Page text
----

Bug 218859

Summary: REGRESSION(r269579) [WPE] Many tests with scrolling flaky after this revision
Product: WebKit Reporter: Lauro Moura <lmoura>
Component: ScrollingAssignee: Chris Lord <clord>
Status: RESOLVED FIXED    
Severity: Normal CC: bugs-noreply, cgarcia, clord, cmarcelo, darin, ews-watchlist, fred.wang, jamesr, koivisto, kondapallykalyan, luiz, simon.fraser, tonikitoo, webkit-bug-importer, zan
Priority: P2 Keywords: InRadar
Version: WebKit Nightly Build   
Hardware: Unspecified   
OS: Unspecified   
See Also: https://bugs.webkit.org/show_bug.cgi?id=214179
Attachments:
Description Flags
Patch
none
Patch
none
Patch none

Description Lauro Moura 2020-11-12 10:58:28 PST
Many tests are flaky with blank images either in the actual.png or expected.png. In some cases, it fails both runs and happen to  be registered as failure.

Link to first test run with the flakies: https://build.webkit.org/builders/WPE-Linux-64-bit-Release-Tests/builds/20967

Testing locally, the issue is reproducible most of the time (>80% here) with the following command:

./Tools/Scripts/run-webkit-tests --verbose --debug-rwt-logging --no-retry-failures --no-new-test-results --no-build --no-show-results --clobber-old-results --display-server=xvfb --results-directory layout-test-results --release --wpe fast/css/sticky/inflow-sticky.html

Also, running only on fast/css/sticky/, the following 3 tests (that use window.scrollTo) fail:

  fast/css/sticky/inflow-sticky.html
  fast/css/sticky/inline-sticky-abspos-child.html
  fast/css/sticky/sticky-both-sides.html

One complication is that it seems to depend on the hardware, as Chris could not reproduce it on his desktop but only on his laptop.
Comment 1 Chris Lord 2020-11-13 02:49:24 PST
Just to add a note that I'm working on this - I've narrowed it down to the layer UpdateScope that gets used in the Frame and Overflow scrolling nodes causing some kind of either deadlock or oscillation, but I've not been able to pin down exactly what's happening due to the difficulty in reproducing and its lack of effect in anything except testing situations (at least that I've found so far). I've been trying various fixes and work-arounds, but haven't had any success so far.
Comment 2 Chris Lord 2020-11-13 02:53:48 PST
Also a note, the reproduction instructions in comment one don't actually apply on my laptop (where I can reproduce this error). If I do 5 iterations of fast/css, I get a variable number of image-only failures and fast/css/pseudo-valid-fieldset.html gets highlighted as unexpected flakiness consistently. If I run that test in isolation, even for 50 iterations, it succeeds. All of the tests mentioned in the first comment succeed for me. 5 iterations might be overkill, I might be able to get away with 2 or 3. On my desktop, all tests pass fine even with 10 iterations.

----

Input
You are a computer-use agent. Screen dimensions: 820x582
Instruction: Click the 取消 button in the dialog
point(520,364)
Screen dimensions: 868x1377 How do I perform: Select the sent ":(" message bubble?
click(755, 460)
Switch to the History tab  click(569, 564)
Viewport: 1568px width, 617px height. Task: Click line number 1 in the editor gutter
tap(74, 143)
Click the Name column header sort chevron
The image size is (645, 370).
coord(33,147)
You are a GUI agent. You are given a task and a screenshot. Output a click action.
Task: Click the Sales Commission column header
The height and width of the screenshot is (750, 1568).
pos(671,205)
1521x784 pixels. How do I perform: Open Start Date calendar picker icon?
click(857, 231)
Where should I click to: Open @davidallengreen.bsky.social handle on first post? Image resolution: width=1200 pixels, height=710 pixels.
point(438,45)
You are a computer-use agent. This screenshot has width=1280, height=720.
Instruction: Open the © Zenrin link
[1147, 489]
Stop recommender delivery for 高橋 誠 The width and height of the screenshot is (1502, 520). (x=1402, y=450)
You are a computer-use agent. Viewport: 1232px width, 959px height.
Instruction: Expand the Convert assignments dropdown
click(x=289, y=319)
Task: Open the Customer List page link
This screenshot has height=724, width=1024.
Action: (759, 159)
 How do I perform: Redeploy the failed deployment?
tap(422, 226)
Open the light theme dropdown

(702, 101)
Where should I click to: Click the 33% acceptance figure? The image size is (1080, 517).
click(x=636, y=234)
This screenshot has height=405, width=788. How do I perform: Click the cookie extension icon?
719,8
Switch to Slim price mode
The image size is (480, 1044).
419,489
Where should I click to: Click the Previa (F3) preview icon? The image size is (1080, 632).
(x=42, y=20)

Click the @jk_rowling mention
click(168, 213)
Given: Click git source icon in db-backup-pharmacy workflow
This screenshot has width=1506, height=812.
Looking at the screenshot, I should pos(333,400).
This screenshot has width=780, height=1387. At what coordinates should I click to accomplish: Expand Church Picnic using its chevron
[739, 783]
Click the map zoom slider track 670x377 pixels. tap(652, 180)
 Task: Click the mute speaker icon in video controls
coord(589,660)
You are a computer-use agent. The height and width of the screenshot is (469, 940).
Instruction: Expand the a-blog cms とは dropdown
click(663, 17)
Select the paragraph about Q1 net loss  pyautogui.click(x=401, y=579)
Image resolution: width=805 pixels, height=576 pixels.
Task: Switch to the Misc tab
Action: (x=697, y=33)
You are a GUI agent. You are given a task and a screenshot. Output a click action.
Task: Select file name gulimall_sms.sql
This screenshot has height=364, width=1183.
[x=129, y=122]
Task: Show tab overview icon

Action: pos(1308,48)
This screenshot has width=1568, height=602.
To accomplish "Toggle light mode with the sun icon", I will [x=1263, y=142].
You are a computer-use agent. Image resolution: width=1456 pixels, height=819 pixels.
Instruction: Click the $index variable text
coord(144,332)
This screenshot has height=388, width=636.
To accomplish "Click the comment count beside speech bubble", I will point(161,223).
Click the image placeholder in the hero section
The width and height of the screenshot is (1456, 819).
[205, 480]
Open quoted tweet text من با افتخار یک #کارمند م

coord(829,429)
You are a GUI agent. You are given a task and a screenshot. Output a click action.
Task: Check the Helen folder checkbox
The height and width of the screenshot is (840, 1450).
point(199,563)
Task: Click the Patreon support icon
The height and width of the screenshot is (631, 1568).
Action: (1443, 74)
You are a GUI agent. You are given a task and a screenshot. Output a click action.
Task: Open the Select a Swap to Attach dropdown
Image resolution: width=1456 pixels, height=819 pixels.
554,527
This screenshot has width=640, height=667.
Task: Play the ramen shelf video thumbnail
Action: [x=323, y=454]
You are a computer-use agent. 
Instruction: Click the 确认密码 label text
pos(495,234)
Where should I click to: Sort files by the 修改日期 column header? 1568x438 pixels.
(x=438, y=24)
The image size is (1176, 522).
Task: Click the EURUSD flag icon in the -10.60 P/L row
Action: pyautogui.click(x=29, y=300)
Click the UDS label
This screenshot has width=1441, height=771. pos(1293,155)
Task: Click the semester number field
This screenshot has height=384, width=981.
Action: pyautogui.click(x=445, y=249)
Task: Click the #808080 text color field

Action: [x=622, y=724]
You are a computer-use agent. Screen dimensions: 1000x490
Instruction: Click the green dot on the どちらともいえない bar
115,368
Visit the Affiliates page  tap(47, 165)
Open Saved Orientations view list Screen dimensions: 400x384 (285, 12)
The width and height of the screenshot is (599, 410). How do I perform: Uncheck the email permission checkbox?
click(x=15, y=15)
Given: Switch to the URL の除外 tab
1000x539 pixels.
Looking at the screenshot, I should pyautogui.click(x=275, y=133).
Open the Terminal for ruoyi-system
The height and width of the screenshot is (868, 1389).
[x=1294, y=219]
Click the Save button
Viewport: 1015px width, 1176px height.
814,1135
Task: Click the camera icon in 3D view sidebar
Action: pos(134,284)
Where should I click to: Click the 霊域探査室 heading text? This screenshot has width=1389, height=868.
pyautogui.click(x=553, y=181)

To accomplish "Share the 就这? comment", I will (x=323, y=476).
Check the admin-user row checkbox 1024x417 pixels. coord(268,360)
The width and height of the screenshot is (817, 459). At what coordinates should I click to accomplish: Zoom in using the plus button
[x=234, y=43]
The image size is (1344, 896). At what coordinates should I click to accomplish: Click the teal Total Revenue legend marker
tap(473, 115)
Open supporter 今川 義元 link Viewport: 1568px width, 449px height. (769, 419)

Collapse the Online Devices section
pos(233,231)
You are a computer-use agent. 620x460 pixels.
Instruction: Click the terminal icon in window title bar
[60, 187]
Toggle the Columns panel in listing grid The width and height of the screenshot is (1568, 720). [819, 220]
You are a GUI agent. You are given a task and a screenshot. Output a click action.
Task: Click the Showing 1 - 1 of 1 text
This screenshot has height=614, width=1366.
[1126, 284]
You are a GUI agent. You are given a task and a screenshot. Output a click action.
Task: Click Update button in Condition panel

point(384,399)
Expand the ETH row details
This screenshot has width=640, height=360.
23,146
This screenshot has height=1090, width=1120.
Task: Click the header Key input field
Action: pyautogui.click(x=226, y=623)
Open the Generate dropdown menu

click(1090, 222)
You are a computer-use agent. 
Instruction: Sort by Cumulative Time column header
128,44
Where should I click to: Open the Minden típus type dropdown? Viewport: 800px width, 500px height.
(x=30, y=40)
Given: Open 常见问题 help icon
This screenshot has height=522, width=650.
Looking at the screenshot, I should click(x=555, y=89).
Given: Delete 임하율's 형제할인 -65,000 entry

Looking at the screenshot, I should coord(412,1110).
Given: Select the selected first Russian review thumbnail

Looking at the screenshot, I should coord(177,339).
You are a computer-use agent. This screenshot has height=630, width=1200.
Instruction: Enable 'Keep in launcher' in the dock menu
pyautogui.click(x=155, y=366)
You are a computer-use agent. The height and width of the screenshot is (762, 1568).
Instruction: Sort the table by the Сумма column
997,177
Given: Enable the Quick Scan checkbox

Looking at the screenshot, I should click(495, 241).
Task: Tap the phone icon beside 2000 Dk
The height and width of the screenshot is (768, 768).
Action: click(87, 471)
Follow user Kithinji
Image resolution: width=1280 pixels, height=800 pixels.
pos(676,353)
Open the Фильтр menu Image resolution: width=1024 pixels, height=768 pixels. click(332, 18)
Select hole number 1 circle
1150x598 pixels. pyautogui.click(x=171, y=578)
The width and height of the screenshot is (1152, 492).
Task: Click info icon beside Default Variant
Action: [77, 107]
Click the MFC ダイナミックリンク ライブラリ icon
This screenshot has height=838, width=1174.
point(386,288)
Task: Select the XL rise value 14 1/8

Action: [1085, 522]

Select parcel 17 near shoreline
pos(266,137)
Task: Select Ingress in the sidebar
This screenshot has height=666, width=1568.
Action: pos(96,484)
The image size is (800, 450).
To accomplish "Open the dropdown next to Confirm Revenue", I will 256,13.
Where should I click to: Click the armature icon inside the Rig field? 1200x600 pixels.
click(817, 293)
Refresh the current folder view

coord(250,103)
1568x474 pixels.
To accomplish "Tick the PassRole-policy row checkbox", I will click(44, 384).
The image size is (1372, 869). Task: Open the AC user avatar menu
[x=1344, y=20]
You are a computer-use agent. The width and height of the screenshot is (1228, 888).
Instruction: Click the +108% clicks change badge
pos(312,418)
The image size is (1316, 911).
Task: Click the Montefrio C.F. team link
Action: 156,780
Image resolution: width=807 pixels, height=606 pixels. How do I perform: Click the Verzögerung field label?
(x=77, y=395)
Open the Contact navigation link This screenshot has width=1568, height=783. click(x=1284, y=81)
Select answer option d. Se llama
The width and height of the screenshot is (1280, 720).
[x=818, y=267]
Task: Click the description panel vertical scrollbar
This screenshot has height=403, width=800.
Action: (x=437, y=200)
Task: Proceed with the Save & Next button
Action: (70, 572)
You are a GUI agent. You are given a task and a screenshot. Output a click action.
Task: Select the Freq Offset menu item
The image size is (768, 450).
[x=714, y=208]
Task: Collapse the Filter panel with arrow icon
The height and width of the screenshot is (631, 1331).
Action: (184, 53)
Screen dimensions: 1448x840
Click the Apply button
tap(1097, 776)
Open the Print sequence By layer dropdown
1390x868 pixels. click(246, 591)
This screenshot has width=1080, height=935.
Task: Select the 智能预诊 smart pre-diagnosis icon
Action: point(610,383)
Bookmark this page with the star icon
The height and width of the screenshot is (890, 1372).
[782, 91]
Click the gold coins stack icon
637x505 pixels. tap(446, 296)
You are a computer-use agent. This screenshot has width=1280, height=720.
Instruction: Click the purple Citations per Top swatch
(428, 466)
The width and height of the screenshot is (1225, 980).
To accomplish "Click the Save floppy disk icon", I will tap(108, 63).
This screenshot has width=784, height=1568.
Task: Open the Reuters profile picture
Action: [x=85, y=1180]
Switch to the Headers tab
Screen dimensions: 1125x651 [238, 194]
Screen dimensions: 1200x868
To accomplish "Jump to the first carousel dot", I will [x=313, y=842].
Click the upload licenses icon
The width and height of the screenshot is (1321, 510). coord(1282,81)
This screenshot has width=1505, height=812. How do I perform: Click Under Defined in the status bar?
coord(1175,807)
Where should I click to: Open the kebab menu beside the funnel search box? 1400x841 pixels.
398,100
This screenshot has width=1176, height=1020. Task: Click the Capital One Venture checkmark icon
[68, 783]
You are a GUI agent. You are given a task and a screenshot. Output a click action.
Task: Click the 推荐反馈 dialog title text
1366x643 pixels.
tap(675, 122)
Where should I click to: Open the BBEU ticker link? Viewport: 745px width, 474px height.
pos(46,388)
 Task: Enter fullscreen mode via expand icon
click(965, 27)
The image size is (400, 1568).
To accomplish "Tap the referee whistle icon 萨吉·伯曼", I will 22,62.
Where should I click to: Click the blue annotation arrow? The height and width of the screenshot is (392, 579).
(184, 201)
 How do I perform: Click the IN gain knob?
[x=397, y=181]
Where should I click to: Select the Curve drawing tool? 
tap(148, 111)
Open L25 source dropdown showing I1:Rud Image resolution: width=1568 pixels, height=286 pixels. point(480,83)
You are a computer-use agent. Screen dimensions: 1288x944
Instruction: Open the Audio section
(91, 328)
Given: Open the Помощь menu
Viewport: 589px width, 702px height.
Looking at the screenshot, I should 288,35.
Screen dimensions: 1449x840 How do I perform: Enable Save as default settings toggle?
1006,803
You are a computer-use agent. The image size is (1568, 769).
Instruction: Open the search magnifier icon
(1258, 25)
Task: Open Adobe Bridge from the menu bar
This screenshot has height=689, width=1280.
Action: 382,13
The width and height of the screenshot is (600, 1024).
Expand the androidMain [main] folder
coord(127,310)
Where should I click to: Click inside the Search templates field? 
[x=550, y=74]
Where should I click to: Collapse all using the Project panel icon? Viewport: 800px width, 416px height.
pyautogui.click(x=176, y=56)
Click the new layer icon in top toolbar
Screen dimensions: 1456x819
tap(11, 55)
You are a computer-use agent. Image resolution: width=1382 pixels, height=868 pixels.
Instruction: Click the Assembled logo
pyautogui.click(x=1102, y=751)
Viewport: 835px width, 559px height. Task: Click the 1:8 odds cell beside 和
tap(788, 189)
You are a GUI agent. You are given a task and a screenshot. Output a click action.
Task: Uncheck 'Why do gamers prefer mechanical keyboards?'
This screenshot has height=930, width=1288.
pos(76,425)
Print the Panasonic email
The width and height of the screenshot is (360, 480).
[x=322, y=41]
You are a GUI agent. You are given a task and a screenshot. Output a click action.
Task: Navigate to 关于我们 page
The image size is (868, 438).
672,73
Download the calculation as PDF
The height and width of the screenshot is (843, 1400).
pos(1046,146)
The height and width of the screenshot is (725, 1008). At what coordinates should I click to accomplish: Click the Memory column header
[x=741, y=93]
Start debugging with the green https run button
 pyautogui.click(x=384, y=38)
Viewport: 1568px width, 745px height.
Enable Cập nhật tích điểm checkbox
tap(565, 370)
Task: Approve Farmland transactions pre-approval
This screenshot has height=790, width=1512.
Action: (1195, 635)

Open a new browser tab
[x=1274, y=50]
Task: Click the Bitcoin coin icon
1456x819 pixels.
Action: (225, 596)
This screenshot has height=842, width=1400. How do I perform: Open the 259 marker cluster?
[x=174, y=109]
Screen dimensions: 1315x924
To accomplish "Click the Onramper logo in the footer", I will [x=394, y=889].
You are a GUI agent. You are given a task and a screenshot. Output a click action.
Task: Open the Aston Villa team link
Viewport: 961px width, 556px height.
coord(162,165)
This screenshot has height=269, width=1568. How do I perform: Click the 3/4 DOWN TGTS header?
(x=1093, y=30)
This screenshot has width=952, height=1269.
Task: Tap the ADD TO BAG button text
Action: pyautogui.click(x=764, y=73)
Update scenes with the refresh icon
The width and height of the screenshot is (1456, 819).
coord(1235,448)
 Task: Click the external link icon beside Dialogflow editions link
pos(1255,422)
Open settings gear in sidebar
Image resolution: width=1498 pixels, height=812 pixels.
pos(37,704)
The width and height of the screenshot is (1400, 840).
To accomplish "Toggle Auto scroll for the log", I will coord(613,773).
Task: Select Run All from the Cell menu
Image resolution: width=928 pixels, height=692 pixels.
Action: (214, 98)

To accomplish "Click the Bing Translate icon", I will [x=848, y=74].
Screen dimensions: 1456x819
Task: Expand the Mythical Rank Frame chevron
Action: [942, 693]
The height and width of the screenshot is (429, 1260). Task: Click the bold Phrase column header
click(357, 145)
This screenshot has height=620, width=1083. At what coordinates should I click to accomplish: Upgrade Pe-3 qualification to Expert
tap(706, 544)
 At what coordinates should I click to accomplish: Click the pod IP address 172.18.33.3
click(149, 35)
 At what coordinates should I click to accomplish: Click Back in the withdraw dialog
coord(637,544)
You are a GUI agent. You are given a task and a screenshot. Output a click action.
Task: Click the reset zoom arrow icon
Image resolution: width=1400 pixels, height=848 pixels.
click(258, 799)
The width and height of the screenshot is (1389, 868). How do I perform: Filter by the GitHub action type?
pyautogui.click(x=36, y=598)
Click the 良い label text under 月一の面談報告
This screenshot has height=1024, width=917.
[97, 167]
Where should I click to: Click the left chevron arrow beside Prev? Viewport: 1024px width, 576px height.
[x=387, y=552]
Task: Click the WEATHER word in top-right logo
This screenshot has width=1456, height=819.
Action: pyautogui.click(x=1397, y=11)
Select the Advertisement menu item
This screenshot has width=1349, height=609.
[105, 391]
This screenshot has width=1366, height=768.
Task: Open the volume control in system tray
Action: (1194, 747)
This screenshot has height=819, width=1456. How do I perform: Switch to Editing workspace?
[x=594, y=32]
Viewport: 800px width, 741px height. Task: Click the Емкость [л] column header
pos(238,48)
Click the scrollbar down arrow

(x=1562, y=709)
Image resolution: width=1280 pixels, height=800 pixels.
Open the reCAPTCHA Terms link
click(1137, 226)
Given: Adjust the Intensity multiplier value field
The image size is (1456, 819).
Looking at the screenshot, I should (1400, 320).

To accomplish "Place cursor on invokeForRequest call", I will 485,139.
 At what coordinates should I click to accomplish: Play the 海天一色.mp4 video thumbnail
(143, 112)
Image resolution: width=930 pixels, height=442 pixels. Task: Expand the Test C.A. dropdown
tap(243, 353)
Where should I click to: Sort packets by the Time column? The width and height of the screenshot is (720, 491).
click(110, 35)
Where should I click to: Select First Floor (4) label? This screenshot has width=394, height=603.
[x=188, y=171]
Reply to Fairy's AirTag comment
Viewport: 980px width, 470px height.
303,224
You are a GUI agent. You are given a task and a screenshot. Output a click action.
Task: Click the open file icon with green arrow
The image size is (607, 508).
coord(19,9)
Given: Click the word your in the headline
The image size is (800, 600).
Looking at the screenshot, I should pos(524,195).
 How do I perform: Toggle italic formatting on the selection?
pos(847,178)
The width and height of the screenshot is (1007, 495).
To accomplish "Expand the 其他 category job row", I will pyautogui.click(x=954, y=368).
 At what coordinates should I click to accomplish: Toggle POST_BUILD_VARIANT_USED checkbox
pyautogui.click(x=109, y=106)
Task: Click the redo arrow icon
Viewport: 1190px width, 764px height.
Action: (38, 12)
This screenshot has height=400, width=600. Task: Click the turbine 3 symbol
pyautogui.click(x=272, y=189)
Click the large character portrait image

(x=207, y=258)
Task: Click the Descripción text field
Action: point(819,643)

----

Instruction 1
Copy out, line for line, the part of the listing that opens with the line containing "Task: Select the XL rise value 14 1/8" and closes with the line containing "[x=1344, y=20]".
Instruction 2
Continue the bug report about flaky scrolling tests from where it stops.

Answer 1
Task: Select the XL rise value 14 1/8

Action: [1085, 522]

Select parcel 17 near shoreline
pos(266,137)
Task: Select Ingress in the sidebar
This screenshot has height=666, width=1568.
Action: pos(96,484)
The image size is (800, 450).
To accomplish "Open the dropdown next to Confirm Revenue", I will 256,13.
Where should I click to: Click the armature icon inside the Rig field? 1200x600 pixels.
click(817, 293)
Refresh the current folder view

coord(250,103)
1568x474 pixels.
To accomplish "Tick the PassRole-policy row checkbox", I will click(44, 384).
The image size is (1372, 869). Task: Open the AC user avatar menu
[x=1344, y=20]

Answer 2
Comment 3 Chris Lord 2020-11-16 03:09:06 PST
Created attachment 414214 [details]
Patch
Comment 4 Chris Lord 2020-11-16 03:14:06 PST
I believe this was happening due to updating the layer scroll node ID without flushing composition state and thus breaking the mapping of layer->scroll node. There was no actual deadlock (at least that I could find), but rather a race.

This doesn't affect GTK because GTK doesn't run tests with async composition enabled, afaik. This also, as far as I can tell, doesn't have any visually noticeable effect in practical use, I think the problem mostly just affected test results.
Comment 5 Simon Fraser (smfr) 2020-11-16 08:33:34 PST
Comment on attachment 414214 [details]
Patch

View in context: https://bugs.webkit.org/attachment.cgi?id=414214&action=review

> Source/WebCore/page/scrolling/nicosia/ScrollingCoordinatorNicosia.cpp:107
> +                if (auto* frameView = frameViewForScrollingNode(nodeID))
> +                    frameView->flushCompositingStateIncludingSubframes();

This should not be necessary here. This is called from compositing updates, so we're already going to flush.
Comment 6 Chris Lord 2020-11-16 08:35:31 PST
(In reply to Simon Fraser (smfr) from comment #5)
> Comment on attachment 414214 [details]
> Patch
> 
> View in context:
> https://bugs.webkit.org/attachment.cgi?id=414214&action=review
> 
> > Source/WebCore/page/scrolling/nicosia/ScrollingCoordinatorNicosia.cpp:107
> > +                if (auto* frameView = frameViewForScrollingNode(nodeID))
> > +                    frameView->flushCompositingStateIncludingSubframes();
> 
> This should not be necessary here. This is called from compositing updates,
> so we're already going to flush.

That's even better, so this patch, minus this, is valid? I couldn't trace through enough to really understand if this was a situation where a flush was guaranteed or not.
Comment 7 Simon Fraser (smfr) 2020-11-16 08:41:38 PST
(In reply to Chris Lord from comment #6)
> (In reply to Simon Fraser (smfr) from comment #5)
> > Comment on attachment 414214 [details]
> > Patch
> > 
> > View in context:
> > https://bugs.webkit.org/attachment.cgi?id=414214&action=review
> > 
> > > Source/WebCore/page/scrolling/nicosia/ScrollingCoordinatorNicosia.cpp:107
> > > +                if (auto* frameView = frameViewForScrollingNode(nodeID))
> > > +                    frameView->flushCompositingStateIncludingSubframes();
> > 
> > This should not be necessary here. This is called from compositing updates,
> > so we're already going to flush.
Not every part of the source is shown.